╭──

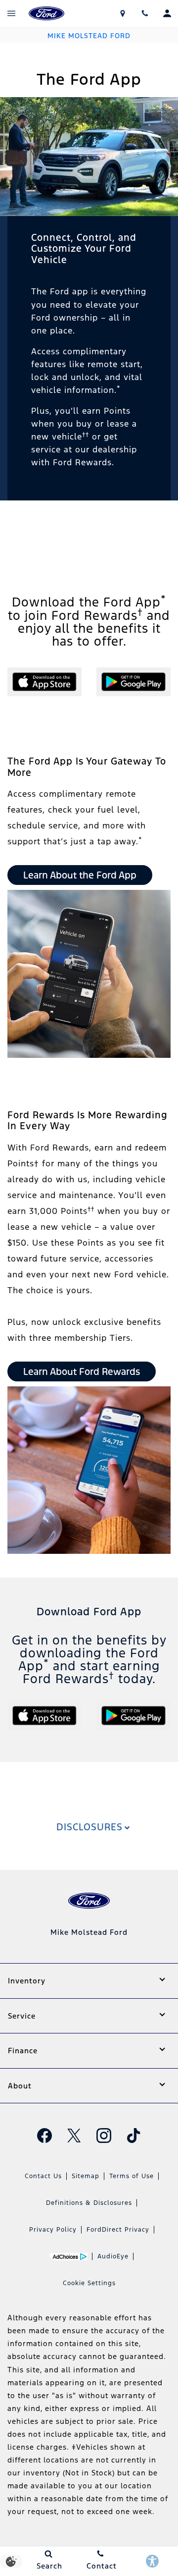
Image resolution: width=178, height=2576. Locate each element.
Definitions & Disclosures (89, 2203)
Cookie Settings (89, 2283)
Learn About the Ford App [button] (79, 875)
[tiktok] (133, 2135)
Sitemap (85, 2176)
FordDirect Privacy (118, 2230)
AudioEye (113, 2256)
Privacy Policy (53, 2230)
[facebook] (44, 2135)
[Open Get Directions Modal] (122, 13)
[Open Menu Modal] (11, 13)
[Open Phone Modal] (145, 13)
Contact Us (43, 2176)
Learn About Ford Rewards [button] (81, 1371)
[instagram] (103, 2135)
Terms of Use (131, 2176)
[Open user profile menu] (167, 13)
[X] (74, 2135)
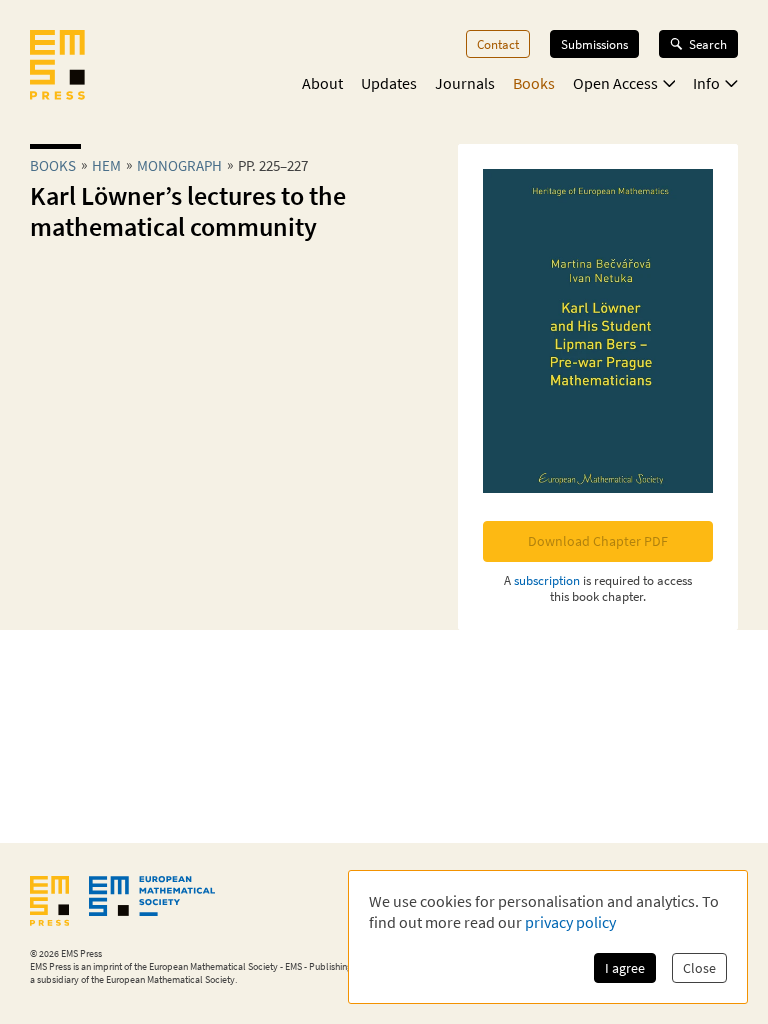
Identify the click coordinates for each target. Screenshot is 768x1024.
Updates (389, 83)
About (322, 83)
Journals (465, 83)
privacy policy (570, 922)
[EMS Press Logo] (57, 67)
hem (106, 165)
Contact (498, 44)
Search (708, 44)
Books (534, 83)
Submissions (594, 44)
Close (699, 968)
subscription (547, 580)
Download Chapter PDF (598, 541)
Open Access (615, 83)
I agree (625, 968)
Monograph (179, 165)
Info (706, 83)
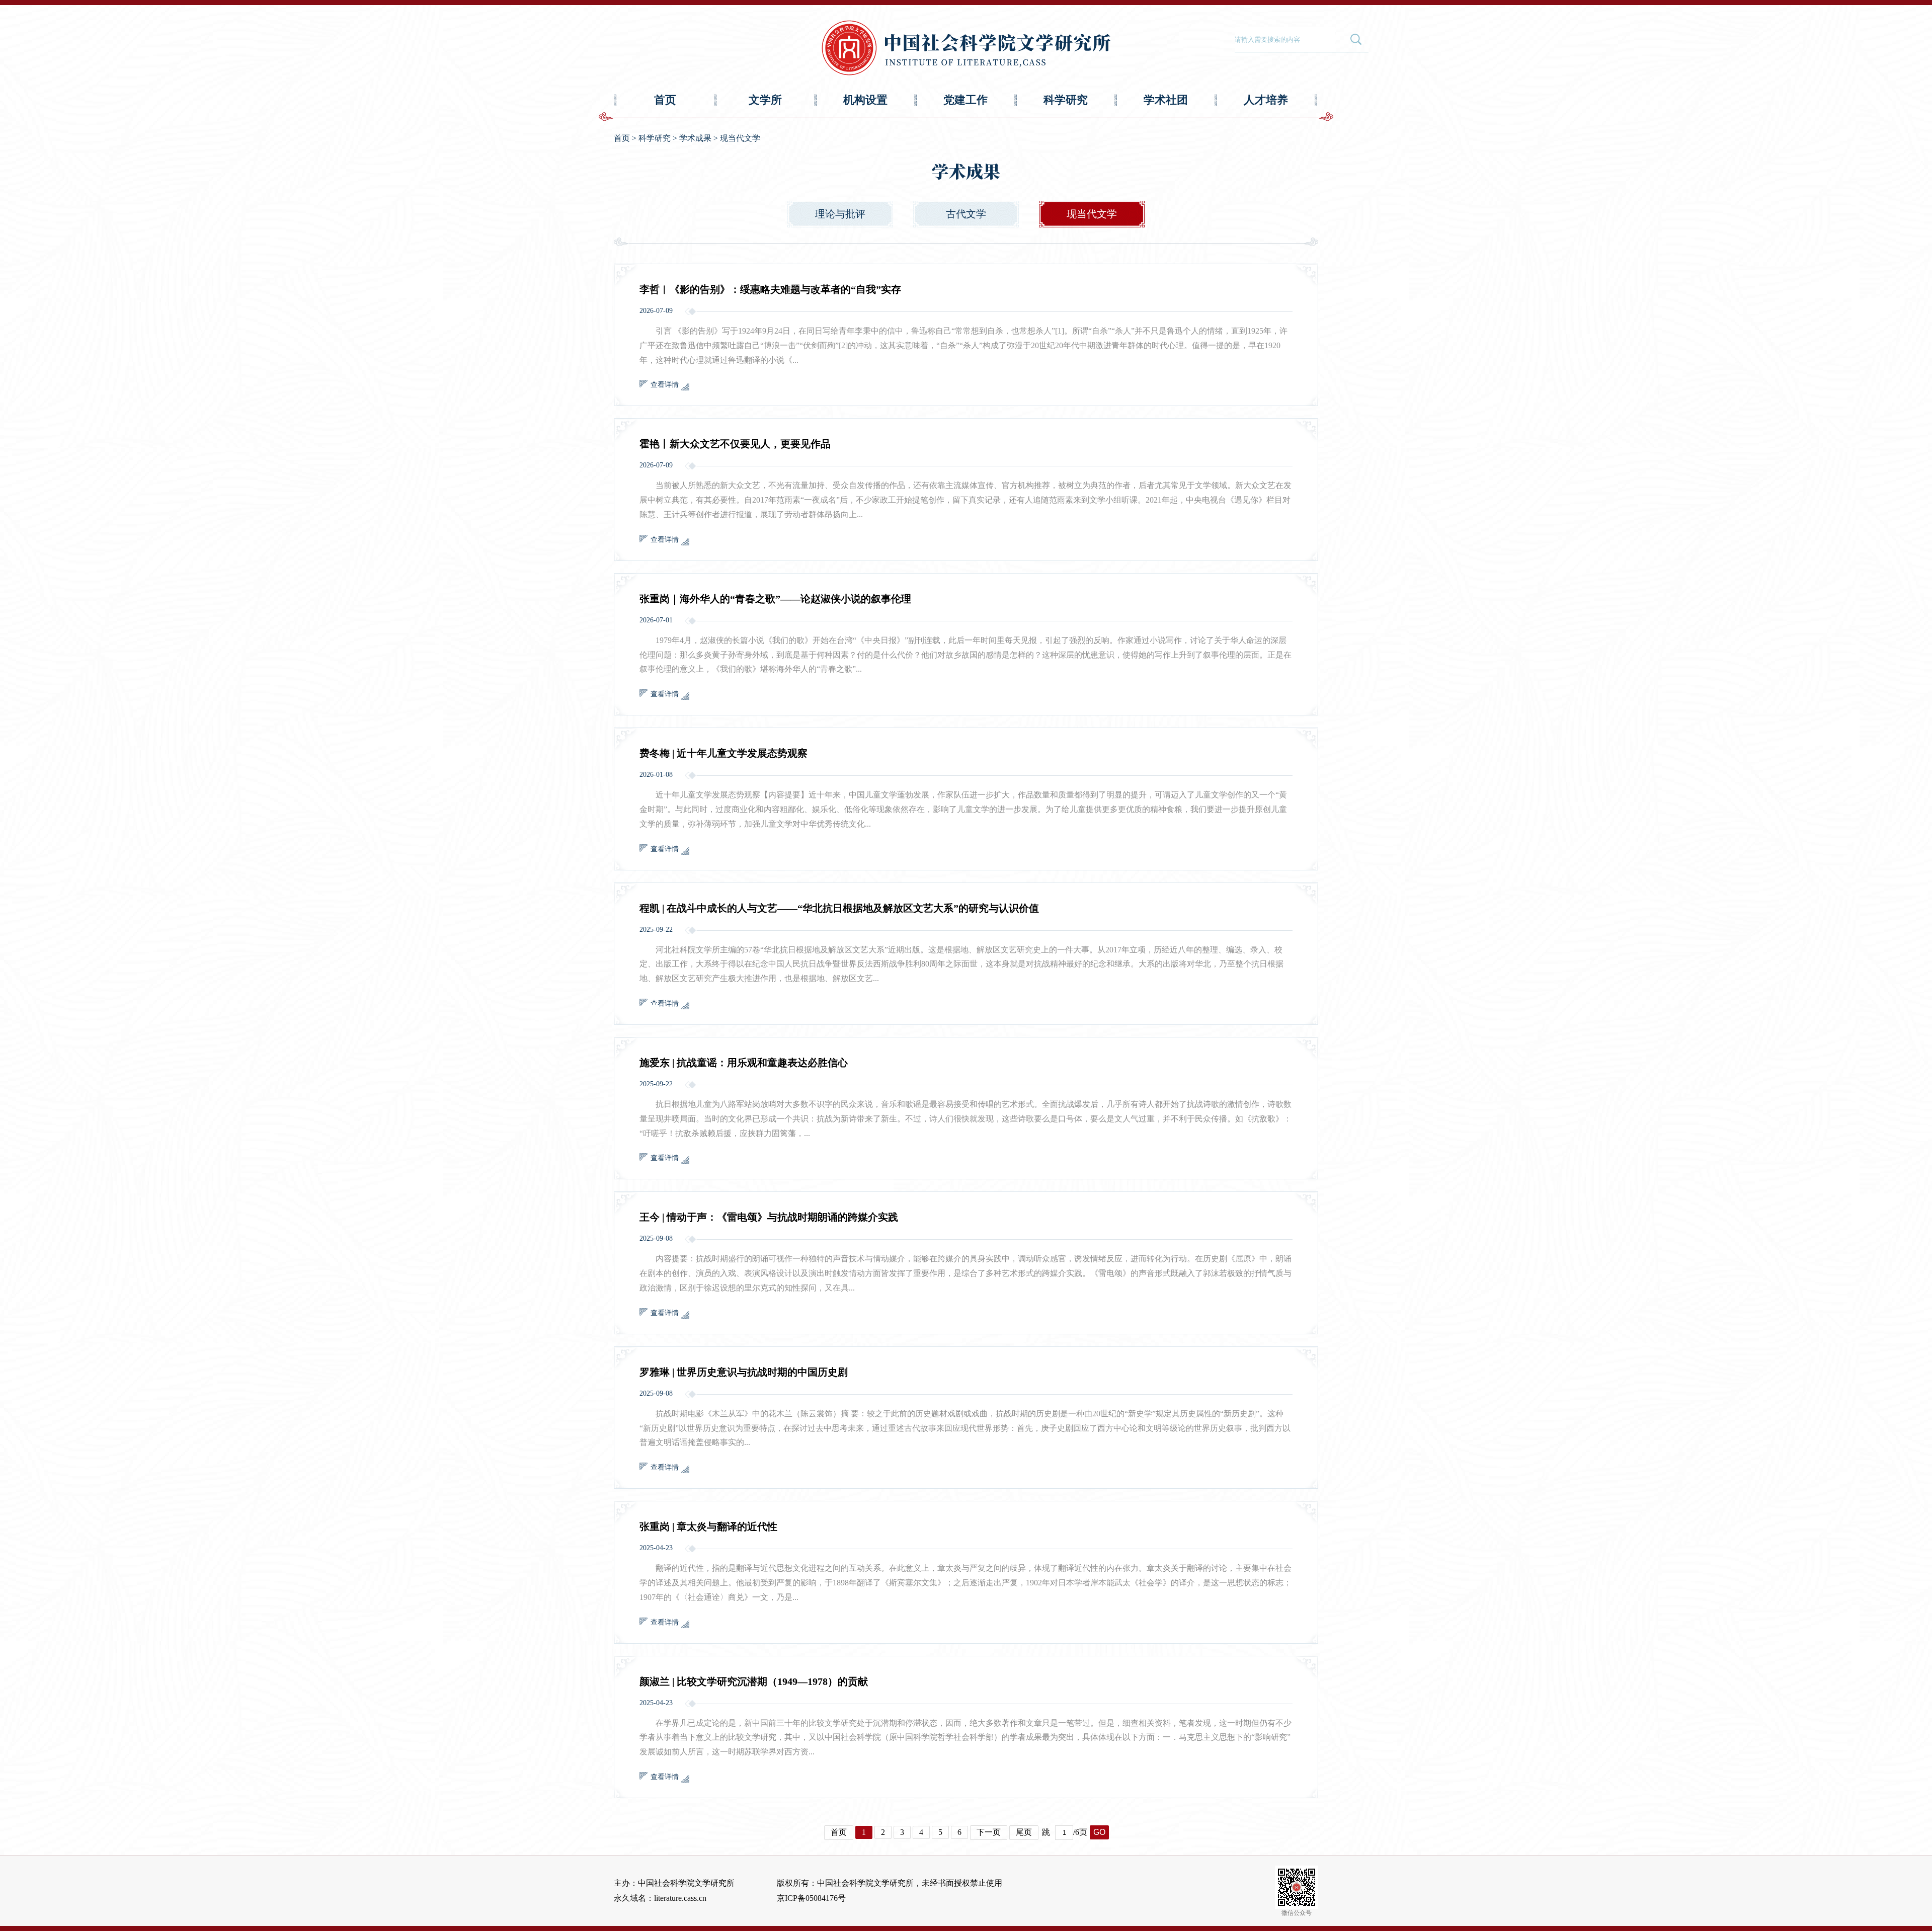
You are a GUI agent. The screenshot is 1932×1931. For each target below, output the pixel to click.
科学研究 (1065, 100)
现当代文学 (740, 138)
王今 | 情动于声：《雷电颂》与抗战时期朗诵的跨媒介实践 (768, 1217)
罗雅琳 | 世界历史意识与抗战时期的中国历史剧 (743, 1372)
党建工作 (965, 100)
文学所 (765, 100)
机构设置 (865, 100)
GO (1099, 1832)
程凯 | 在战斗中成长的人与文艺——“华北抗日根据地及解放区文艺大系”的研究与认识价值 (839, 908)
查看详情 (665, 384)
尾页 (1024, 1832)
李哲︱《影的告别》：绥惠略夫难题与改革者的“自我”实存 (770, 289)
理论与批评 (840, 213)
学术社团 (1166, 100)
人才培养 (1266, 100)
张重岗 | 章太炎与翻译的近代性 (708, 1526)
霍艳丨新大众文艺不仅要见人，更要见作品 (735, 443)
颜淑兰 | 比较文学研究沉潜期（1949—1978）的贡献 (753, 1681)
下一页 (989, 1832)
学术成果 (695, 138)
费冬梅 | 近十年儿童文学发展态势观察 (723, 753)
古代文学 (966, 213)
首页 (665, 100)
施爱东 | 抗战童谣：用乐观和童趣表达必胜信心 (743, 1062)
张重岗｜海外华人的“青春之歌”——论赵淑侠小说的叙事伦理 (775, 598)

╰──

**Instructions to follow:** Please return the records as they stand, word for word, with no pictures.

**Solution:**
Image resolution: width=178, height=2576. Locate each element.
Definitions & Disclosures (89, 2203)
Cookie Settings (89, 2283)
Learn About the Ford App [button] (79, 875)
[tiktok] (133, 2135)
Sitemap (85, 2176)
FordDirect Privacy (118, 2230)
AudioEye (113, 2256)
Privacy Policy (53, 2230)
[facebook] (44, 2135)
[Open Get Directions Modal] (122, 13)
[Open Menu Modal] (11, 13)
[Open Phone Modal] (145, 13)
Contact Us (43, 2176)
Learn About Ford Rewards [button] (81, 1371)
[instagram] (103, 2135)
Terms of Use (131, 2176)
[Open user profile menu] (167, 13)
[X] (74, 2135)
Identify the click coordinates for each target. Screenshot is 768x1024.
Updates (389, 83)
About (322, 83)
Journals (465, 83)
privacy policy (570, 922)
[EMS Press Logo] (57, 67)
hem (106, 165)
Contact (498, 44)
Search (708, 44)
Books (534, 83)
Submissions (594, 44)
Close (699, 968)
subscription (547, 580)
Download Chapter PDF (598, 541)
Open Access (615, 83)
I agree (625, 968)
Monograph (179, 165)
Info (706, 83)
You are a GUI agent. The screenshot is 1932×1931. For each target below, output the pixel to click.
科学研究 (1065, 100)
现当代文学 (740, 138)
王今 | 情动于声：《雷电颂》与抗战时期朗诵的跨媒介实践 (768, 1217)
罗雅琳 | 世界历史意识与抗战时期的中国历史剧 (743, 1372)
党建工作 (965, 100)
文学所 (765, 100)
机构设置 (865, 100)
GO (1099, 1832)
程凯 | 在战斗中成长的人与文艺——“华北抗日根据地及解放区文艺大系”的研究与认识价值 (839, 908)
查看详情 (665, 384)
尾页 (1024, 1832)
李哲︱《影的告别》：绥惠略夫难题与改革者的“自我”实存 (770, 289)
理论与批评 (840, 213)
学术社团 (1166, 100)
人才培养 (1266, 100)
张重岗 | 章太炎与翻译的近代性 (708, 1526)
霍艳丨新大众文艺不仅要见人，更要见作品 (735, 443)
颜淑兰 | 比较文学研究沉潜期（1949—1978）的贡献 (753, 1681)
下一页 (989, 1832)
学术成果 (695, 138)
费冬梅 | 近十年儿童文学发展态势观察 (723, 753)
古代文学 (966, 213)
首页 (665, 100)
施爱东 | 抗战童谣：用乐观和童趣表达必胜信心 (743, 1062)
张重岗｜海外华人的“青春之歌”——论赵淑侠小说的叙事伦理 (775, 598)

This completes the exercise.